*Requisito*:
Por favor, cite sem alterações o trecho do texto de leitura que começa em "Classificar essas mudanças" e segue até "respeito pelas instituições.".

*Texto de leitura*:
◇ ◇ ◇ ◇

O desafio atual dos partidos tradicionais, como o PSD e o PS, é encontrar uma fórmula de governabilidade diante desse novo cenário. A vitória da Aliança Democrática (AD), liderada pelo PSD, não veio com maioria absoluta, o que coloca o primeiro-ministro Luís Montenegro numa posição frágil. Uma possível solução seria adotar o modelo de coligação estável utilizado em outros países europeus, como a Alemanha.
Classificar essas mudanças como um “retrocesso democrático” talvez seja uma leitura apressada. O que está a acontecer em Portugal — e também em Angola — é uma reconfiguração das forças políticas, impulsionada por sociedades mais exigentes e conectadas. A democracia, longe de retroceder, está a ser posta à prova, o que é saudável quando acompanhado por participação cívica e respeito pelas instituições.

◇ ◇ ◇ ◇

*Excerto da fonte*:

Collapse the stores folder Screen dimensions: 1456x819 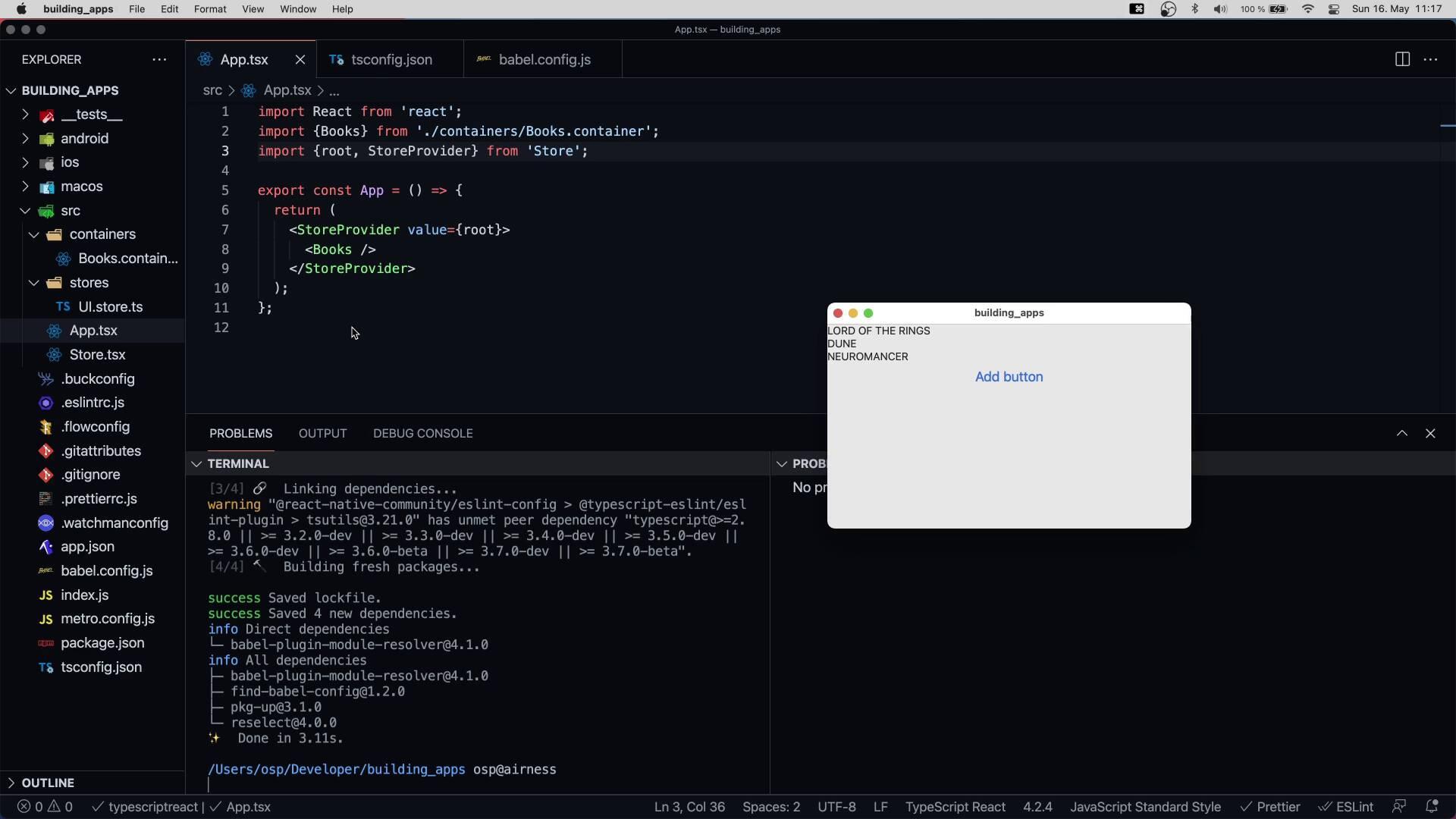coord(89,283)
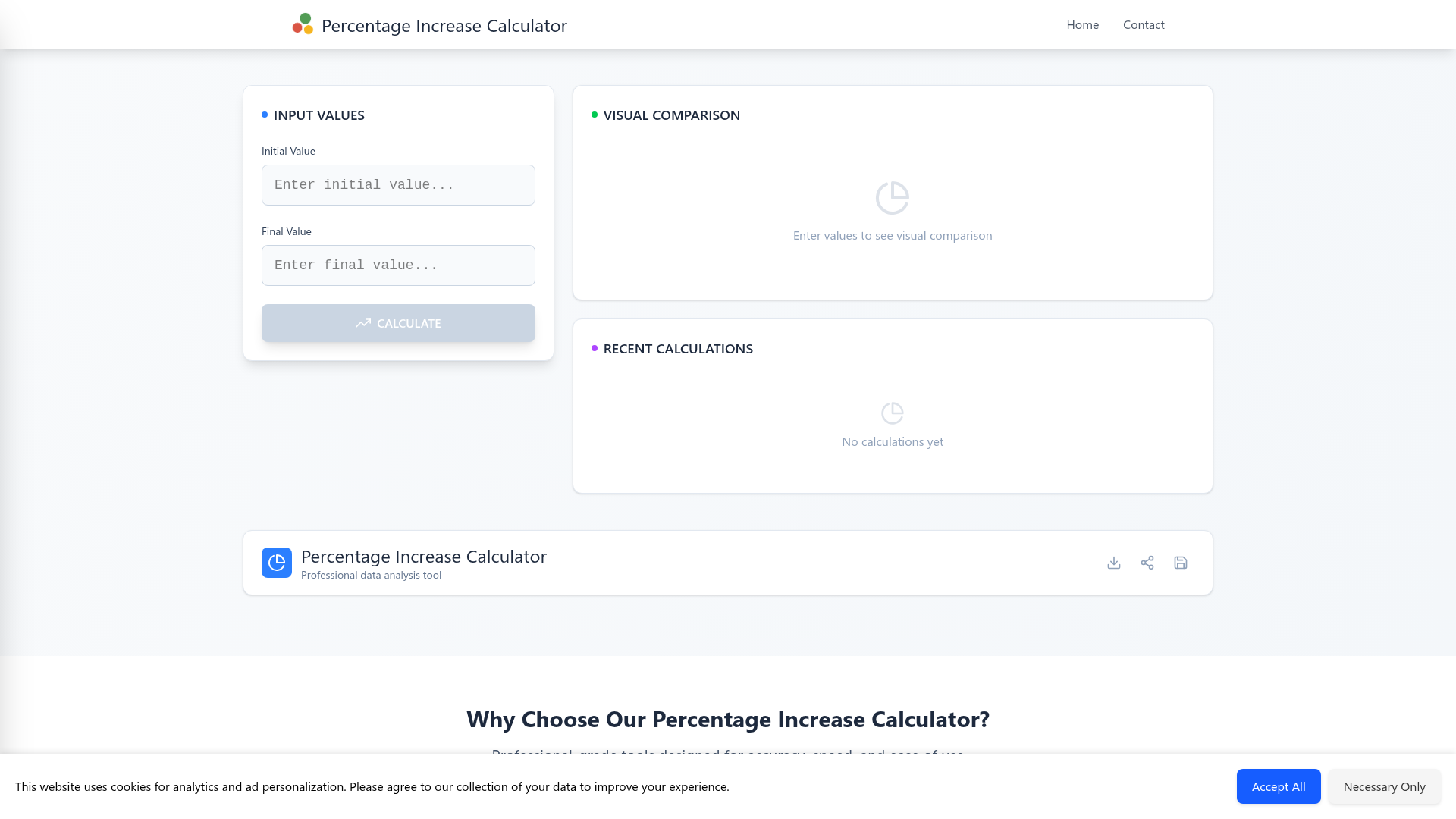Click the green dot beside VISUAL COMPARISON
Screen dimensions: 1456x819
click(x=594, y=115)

◇ ◇ ◇ ◇

*Resposta escrita*:
Classificar essas mudanças como um “retrocesso democrático” talvez seja uma leitura apressada. O que está a acontecer em Portugal — e também em Angola — é uma reconfiguração das forças políticas, impulsionada por sociedades mais exigentes e conectadas. A democracia, longe de retroceder, está a ser posta à prova, o que é saudável quando acompanhado por participação cívica e respeito pelas instituições.